Kecenderungan tersebut juga mendapat argumen dari para ulama, sebagaimana dikemukakan dalam Ta’lîm al-Muta’allim fî Tharîq at-Ta’allum, sebuah kitab rujukan ulama pesantren tentang tata cara belajar, karya Burhan al-Islam az-Zarnuji (w.602 H/1223 M). Ia mengatakan :
العلم ما يؤخذ من أفواه الرجال لأنهم يحفظون احسن ما يقولون ويقولون احسن ما يحفظون
(al-‘ilm ma yu’khadzu min afwah ar-rijal li-annahum yahfazhûna ahsana ma yaqûlûna wa yaqûlûna ahsana mâ yahfazhûna) .
“ilmu adalah sesuatu yang diambil dari mulut ulama, guru, atau kiyai, karena mereka menghafal apa yang terbaik dari apa yang mereka dengar dan menyampaikan apa yang terbaik dari apa yang mereka hafal”.
Itulah sebabnya hafalan menjadi bagian penting dari tradisi pesantren. Dalam praktiknya, cara ini tampaknya diberlakukan bagi semua tingkat pendidikan sejak tingkat taman kanak-kanak (raudhâh al-athfâl), tingkat dasar (ibtidâ’iyyah) tingkat menengah (Tsanawiyyah), hingga tingkat atas (‘Aliyyah). Diakui bahwa sebetulnya mendidik dengan cara seperti ini sangat baik sebagai basis dalam menguasai materi secara otentik dan akurat. Namun, dalam kenyataanya, sangat disayangkan bahwa praktik hafalan di pesantren terkadang hampir menafikan aspek-aspek pemahaman kognitif-rasional dan pengembangan wawasan –sekurang-kurangnya –mereduksi aspek-aspek pemikiran yang terkandung didalamnya. Karena itu, jelas diperlukan adanya perimbangan (balancing) antara aspek afektif (hafalan) dan kognitif (pemahaman rasional) dalam proses pengajaran Kitab Kuning.

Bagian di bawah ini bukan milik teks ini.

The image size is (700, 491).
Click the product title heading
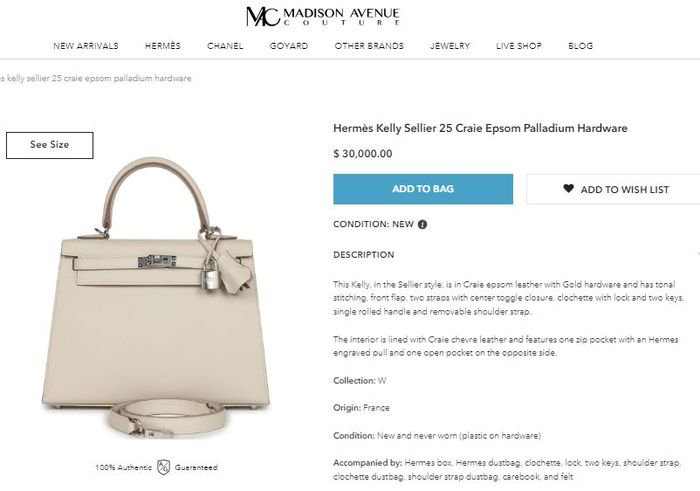pos(480,128)
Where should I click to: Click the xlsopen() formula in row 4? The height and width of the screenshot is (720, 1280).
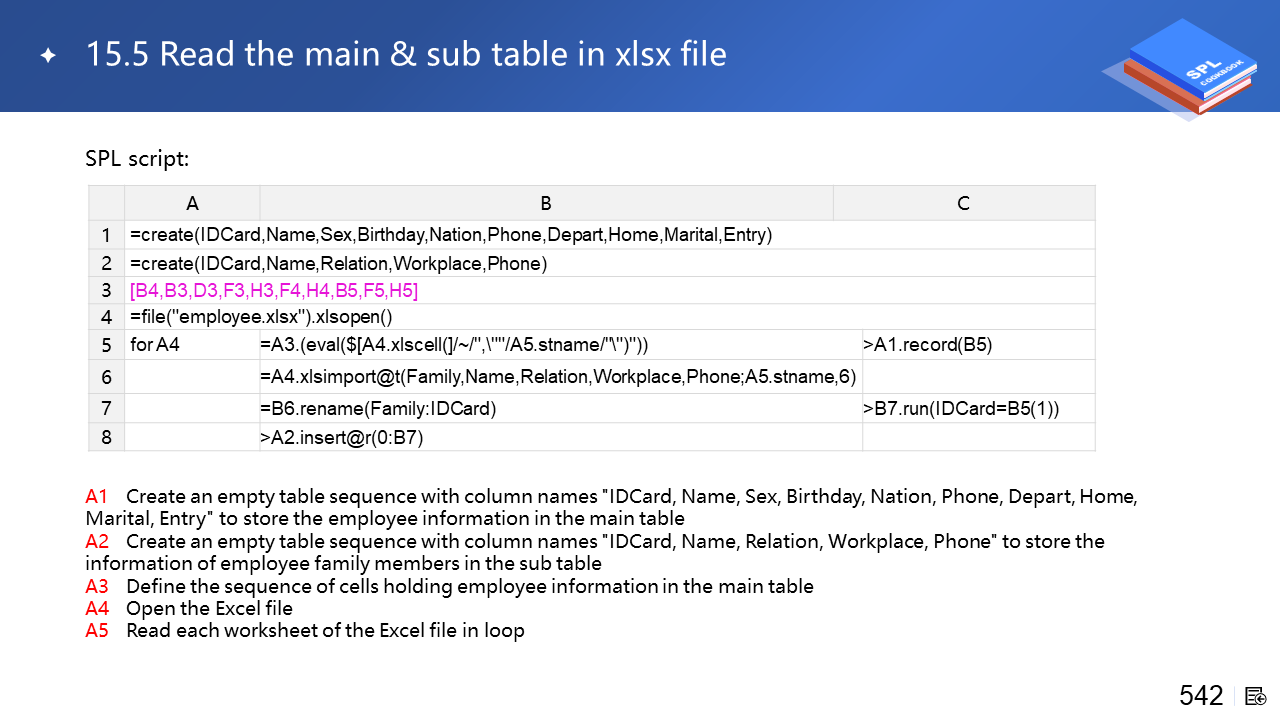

Akan tetapi perlu segera disampaikan bahwa kedua perspektif di atas sesungguhnya sama-sama menggunakan dasar hadits dan memperhatikan aspek konten. Perbedaannya hanya dalam soal kapasitas (kammiyyah), prioritas (awwaliyaat) dan intensitas penggunaannya.
Jika kita membaca pandangan Mazhab empat yang terkemuka : Imam Abu Hanifah, Imam Malik, Imam Syafi’i dan Imam Hanbali, maka akan ditemukan kecenderungan yang berbeda. Banyak orang/ulama membuat katagorisasi kecenderungan: Abu Hanifah disebutnya sebagai Imam Ahli Ra’yi (Rasionalis). Malik bin Anas: Imam al-Muhafizhin (tradisionalis), Al-Syafi’i ; Imam ahlil al-Adl wa al-Wasat (moderat) dan Ahmad bin Hambal sebagai Imam al-Mutasyadidin (tektualis ketat).
Semua imam Mazhab ini pasti tidak lepas dari menggunakan Naql (Al-Qur’an dan Hadits) dan Aql, atau teks dan rasio, tetapi dengan pertimbangan tekanan yang berbeda. Ada banyak faktor mengapa begitu.